::: Filas del ejercicio :::

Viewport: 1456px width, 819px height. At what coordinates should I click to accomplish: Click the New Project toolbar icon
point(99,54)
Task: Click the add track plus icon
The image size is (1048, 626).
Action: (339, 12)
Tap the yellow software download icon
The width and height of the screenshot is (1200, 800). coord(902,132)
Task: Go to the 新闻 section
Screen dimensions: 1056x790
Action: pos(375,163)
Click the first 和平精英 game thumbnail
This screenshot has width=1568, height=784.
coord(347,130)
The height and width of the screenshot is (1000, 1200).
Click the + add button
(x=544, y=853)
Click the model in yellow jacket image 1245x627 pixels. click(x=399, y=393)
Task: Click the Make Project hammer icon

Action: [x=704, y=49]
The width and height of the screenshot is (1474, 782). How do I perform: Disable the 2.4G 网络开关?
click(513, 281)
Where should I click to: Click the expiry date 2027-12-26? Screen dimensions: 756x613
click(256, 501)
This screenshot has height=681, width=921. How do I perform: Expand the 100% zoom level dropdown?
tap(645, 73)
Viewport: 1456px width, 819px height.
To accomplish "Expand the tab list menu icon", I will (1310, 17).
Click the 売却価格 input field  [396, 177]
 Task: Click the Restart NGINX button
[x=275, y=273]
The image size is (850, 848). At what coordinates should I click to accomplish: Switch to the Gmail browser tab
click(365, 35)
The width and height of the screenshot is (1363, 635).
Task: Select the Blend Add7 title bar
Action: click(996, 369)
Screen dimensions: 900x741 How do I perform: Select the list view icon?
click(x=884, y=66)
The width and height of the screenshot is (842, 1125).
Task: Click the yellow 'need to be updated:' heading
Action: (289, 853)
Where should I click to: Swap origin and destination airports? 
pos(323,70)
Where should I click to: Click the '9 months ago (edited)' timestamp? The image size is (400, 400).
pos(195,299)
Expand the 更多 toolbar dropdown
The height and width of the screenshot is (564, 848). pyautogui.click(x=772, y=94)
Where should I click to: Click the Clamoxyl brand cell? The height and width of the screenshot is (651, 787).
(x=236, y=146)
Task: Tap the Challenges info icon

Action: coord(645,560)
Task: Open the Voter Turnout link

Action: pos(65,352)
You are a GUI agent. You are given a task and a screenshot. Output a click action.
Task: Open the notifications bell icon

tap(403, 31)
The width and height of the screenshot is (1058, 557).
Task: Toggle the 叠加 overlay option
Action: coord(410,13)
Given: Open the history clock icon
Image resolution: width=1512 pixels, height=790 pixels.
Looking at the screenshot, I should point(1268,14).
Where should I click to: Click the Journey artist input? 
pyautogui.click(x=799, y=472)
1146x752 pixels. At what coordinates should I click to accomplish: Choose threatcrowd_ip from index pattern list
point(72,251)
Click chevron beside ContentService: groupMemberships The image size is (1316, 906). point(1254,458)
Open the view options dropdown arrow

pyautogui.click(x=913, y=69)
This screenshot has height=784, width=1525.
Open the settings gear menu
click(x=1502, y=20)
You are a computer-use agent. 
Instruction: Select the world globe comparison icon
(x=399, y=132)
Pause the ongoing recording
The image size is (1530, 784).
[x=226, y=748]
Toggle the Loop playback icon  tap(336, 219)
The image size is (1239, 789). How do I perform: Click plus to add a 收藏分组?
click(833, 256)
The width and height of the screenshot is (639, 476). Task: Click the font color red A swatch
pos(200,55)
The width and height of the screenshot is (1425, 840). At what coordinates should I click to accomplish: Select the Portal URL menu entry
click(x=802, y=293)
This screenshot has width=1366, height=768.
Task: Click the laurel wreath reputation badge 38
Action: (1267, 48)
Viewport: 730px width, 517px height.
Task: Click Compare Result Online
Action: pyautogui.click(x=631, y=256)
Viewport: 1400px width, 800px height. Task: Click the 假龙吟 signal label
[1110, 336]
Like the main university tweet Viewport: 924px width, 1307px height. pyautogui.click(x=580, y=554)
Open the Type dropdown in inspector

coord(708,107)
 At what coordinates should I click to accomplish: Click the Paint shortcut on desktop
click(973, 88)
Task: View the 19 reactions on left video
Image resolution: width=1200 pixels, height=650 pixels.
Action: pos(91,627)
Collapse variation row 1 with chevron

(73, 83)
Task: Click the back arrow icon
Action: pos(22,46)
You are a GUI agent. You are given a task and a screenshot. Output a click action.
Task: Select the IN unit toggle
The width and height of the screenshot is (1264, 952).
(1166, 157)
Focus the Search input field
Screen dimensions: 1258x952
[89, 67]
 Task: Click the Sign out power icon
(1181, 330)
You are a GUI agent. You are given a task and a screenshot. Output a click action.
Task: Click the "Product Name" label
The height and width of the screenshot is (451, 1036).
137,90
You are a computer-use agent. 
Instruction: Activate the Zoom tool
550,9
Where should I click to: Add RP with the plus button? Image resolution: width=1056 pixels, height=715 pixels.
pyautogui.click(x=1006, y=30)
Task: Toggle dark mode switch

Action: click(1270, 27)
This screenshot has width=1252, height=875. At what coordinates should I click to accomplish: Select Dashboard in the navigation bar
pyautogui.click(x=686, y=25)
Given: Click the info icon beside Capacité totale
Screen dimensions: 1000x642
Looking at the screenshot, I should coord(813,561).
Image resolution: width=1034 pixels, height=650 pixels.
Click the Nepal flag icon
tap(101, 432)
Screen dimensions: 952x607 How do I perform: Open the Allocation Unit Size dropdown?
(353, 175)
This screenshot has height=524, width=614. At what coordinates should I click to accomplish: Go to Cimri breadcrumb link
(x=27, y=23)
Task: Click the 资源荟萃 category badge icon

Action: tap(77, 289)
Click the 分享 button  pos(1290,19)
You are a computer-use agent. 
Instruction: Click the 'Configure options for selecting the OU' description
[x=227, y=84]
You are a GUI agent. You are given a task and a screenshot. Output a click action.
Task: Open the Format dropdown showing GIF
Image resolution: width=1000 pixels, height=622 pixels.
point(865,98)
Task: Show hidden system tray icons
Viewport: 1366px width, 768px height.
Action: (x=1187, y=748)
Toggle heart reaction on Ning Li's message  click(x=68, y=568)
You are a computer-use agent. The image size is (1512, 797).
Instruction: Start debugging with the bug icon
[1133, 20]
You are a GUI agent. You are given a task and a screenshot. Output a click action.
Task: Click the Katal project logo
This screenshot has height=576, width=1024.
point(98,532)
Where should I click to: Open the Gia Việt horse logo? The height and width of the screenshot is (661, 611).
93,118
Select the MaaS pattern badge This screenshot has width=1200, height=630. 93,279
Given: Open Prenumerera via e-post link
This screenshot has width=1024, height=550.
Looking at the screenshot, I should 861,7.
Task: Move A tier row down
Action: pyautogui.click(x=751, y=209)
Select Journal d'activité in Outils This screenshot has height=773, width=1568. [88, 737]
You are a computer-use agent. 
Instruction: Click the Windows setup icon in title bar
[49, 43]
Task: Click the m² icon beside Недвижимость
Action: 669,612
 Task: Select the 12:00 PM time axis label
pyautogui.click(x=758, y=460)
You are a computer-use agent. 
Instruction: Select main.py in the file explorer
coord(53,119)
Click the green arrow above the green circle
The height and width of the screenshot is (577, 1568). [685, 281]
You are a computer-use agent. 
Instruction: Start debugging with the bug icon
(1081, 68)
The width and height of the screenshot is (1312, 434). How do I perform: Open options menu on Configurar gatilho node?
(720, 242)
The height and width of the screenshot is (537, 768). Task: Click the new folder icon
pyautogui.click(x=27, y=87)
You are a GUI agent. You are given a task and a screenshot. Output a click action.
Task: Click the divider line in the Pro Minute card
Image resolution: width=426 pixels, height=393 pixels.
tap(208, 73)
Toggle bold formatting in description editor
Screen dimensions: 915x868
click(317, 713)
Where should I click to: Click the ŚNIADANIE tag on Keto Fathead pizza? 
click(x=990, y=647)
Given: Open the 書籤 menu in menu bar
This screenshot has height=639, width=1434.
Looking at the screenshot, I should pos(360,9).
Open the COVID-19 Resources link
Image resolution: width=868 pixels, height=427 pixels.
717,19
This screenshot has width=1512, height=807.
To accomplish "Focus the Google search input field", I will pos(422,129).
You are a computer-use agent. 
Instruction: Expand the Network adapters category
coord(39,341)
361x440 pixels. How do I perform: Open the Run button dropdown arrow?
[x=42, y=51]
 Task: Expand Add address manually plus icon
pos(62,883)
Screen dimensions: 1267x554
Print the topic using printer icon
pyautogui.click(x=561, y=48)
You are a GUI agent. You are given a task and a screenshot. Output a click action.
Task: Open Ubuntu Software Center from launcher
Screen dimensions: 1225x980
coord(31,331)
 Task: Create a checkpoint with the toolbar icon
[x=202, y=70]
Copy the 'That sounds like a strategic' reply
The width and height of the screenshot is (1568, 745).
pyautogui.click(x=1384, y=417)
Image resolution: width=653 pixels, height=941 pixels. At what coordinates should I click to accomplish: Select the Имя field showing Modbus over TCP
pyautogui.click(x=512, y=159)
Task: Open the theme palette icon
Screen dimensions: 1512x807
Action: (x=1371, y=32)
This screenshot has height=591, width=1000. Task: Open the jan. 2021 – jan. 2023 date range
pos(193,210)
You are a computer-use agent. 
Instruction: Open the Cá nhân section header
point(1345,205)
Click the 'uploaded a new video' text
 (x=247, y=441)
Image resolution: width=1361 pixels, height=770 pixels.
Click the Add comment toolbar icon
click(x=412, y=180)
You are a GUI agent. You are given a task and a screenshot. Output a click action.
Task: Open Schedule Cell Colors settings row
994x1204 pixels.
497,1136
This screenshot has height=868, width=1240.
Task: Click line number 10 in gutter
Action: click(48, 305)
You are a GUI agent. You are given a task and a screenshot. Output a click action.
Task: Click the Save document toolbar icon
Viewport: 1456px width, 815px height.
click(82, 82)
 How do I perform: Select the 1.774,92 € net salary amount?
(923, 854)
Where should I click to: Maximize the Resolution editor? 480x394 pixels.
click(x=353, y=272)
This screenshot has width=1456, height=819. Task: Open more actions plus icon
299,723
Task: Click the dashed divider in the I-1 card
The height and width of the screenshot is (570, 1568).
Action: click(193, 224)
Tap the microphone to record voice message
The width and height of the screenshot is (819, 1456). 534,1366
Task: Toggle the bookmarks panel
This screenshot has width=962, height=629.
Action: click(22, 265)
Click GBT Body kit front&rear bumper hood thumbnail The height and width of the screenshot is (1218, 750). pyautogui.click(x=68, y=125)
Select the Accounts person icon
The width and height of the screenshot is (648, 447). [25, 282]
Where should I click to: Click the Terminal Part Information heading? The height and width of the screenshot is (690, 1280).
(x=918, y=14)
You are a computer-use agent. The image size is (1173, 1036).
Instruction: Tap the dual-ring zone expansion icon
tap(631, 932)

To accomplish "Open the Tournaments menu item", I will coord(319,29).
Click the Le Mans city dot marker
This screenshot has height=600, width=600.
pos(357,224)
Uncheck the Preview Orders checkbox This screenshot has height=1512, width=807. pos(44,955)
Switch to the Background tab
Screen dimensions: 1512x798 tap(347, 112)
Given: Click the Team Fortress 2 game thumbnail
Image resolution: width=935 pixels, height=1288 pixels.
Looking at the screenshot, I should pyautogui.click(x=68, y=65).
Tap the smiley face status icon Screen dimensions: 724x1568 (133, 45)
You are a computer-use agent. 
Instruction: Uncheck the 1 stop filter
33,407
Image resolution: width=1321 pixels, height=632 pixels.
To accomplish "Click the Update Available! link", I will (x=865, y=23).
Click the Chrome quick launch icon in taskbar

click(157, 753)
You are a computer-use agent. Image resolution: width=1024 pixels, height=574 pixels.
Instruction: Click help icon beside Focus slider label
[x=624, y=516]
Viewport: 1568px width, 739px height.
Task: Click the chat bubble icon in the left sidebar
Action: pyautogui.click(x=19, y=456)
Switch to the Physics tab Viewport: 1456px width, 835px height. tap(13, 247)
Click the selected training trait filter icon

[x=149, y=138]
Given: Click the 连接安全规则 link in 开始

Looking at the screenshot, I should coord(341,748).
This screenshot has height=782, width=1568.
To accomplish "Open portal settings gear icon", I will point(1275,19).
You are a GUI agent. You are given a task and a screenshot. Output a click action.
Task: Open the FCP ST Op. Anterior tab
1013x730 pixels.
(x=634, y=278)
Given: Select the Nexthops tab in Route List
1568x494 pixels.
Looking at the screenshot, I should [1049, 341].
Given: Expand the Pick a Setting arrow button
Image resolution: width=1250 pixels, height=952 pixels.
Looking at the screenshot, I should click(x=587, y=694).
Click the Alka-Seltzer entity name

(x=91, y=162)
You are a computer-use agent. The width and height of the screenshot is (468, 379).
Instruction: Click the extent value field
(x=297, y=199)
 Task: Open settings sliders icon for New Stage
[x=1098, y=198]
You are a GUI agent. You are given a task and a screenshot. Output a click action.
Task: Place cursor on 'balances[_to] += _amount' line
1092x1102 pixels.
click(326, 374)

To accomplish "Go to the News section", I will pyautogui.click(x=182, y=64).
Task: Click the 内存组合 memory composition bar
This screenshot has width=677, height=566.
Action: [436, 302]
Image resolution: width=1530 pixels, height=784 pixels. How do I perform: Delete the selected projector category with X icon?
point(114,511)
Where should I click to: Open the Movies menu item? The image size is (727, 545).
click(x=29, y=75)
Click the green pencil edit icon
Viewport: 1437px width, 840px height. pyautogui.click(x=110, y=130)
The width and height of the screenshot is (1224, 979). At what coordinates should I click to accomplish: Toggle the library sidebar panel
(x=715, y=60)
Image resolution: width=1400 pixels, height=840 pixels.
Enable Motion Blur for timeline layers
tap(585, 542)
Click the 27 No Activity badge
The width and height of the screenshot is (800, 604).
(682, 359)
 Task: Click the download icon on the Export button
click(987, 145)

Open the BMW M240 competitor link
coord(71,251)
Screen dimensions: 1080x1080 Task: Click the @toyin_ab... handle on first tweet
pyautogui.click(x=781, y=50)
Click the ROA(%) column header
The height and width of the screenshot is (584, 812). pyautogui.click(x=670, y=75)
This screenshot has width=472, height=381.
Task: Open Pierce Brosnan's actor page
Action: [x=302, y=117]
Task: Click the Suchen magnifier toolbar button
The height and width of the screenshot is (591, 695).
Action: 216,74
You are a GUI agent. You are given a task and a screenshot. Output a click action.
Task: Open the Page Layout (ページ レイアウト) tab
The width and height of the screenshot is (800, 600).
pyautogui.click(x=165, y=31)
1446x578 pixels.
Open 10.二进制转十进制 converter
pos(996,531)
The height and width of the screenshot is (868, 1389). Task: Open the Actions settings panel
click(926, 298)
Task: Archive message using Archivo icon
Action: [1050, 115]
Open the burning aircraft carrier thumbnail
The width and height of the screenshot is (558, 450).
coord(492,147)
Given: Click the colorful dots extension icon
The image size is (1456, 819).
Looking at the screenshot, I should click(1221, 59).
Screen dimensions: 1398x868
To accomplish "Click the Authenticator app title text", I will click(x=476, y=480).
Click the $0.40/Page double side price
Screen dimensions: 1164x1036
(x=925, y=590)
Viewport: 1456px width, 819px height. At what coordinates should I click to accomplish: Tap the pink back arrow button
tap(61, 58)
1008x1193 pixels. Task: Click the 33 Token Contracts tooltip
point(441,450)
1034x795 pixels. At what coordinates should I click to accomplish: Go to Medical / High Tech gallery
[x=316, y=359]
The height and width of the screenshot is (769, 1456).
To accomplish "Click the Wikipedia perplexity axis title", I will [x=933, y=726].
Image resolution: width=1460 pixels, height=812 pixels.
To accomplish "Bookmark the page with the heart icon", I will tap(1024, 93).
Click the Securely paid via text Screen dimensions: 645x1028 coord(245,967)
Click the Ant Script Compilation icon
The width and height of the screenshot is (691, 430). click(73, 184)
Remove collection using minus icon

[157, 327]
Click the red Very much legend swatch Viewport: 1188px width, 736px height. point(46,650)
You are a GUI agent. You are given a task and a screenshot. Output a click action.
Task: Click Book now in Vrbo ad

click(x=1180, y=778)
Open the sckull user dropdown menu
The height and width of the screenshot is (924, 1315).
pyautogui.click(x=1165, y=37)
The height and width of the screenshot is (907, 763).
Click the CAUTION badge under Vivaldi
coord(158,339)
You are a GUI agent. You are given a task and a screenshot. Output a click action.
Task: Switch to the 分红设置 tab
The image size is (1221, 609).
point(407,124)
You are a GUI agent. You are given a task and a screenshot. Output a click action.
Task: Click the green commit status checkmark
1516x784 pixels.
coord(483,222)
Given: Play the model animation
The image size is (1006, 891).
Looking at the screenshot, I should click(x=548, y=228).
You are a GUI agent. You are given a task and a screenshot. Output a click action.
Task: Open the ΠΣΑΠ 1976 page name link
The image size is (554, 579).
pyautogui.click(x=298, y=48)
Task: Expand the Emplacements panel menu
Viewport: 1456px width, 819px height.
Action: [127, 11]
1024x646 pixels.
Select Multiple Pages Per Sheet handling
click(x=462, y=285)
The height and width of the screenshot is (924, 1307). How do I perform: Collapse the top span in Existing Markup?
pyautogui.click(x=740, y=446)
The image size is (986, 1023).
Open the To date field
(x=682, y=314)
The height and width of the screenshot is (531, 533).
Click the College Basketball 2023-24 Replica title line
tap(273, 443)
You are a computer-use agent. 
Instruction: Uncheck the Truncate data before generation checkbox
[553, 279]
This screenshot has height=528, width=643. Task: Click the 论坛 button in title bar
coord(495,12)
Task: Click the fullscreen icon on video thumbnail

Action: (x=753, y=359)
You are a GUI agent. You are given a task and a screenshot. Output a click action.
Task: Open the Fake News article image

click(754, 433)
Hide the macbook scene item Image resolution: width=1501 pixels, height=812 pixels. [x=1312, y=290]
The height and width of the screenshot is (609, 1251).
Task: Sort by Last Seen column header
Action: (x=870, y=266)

:::

#### Descripción del problema
¿Cuántas líneas de las filas de arriba contienen la cadena "News"? Se distinguen mayúsculas y minúsculas; responde solo con el número.

#### Respuesta del ejercicio
2